• [Text]
Marcelo Report 30 Sep 2003 16:02

thanks, that seems like a reasonable explanation.

Andy

Andy Report 30 Sep 2003 16:55

I'm in the process of finding one of my ancestors and think have found him living in the Sunderland workhouse in 1891. His wife is not living with him but is elsewhere in Sunderland. By 1901, they were reunited and living together again. So, it goes to show that you weren't necessarily in there for good.

Marcelo

Marcelo Report 30 Sep 2003 17:09

or maybe they just closed the workhouse down and sent them all home! I am not really sure what the workhouses were for. In todays times they seem bizarre.

Emma

Emma Report 30 Sep 2003 18:28

I read somewhere that sometimes you got sent to the workhouse (or went volountarily, I'm not sure) if you couldn't pay a debt - once the debt was paid you were free to leave.

Olgiza

Olgiza Report 30 Sep 2003 22:09

Hi Marcelo. I had a good look at the London workhouses trying to find missing rellies and found a couple of good sites through Google. I essence though, the workhouse was not just a poor house, it was the forerunner of the institutions for the mental ill and for those with learning difficulties. A few poor women were put into the workhouse accused of being morally defective because they had illegitimate children. Nowadays we acknowledge that they may have been victims of family or employer abuse but then it was their fault. There were a number of 'poor Laws' on the statute and at one time the punishment for an unmarried woman becoming pregnant whilst in the work house was public flogging!!! This was jst over a hundred years ago and in this country. Roger

Marcelo

Marcelo Report 30 Sep 2003 22:49

Thanks for all your help. Its given me some idea of why he might have been there.

• [Source excerpt]

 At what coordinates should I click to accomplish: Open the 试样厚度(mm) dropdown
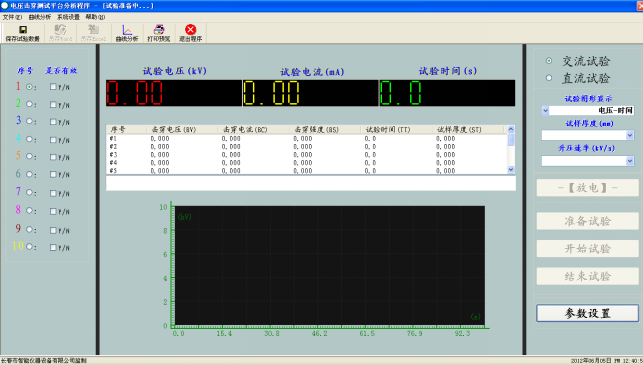630,135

• [Required tasks]
a – Rewrite everything in the workhouse discussion from "or maybe they" down to "free to leave.", replacing "debt" with "bill".
b – According to the workhouse discussion, what was at one time the punishment for an unmarried woman who became pregnant while in the workhouse?
The lines above have no connection to the workhouse discussion.

• [Answers given]
a –
or maybe they just closed the workhouse down and sent them all home! I am not really sure what the workhouses were for. In todays times they seem bizarre.

Emma

Emma Report 30 Sep 2003 18:28

I read somewhere that sometimes you got sent to the workhouse (or went volountarily, I'm not sure) if you couldn't pay a bill - once the bill was paid you were free to leave.

b – Public flogging.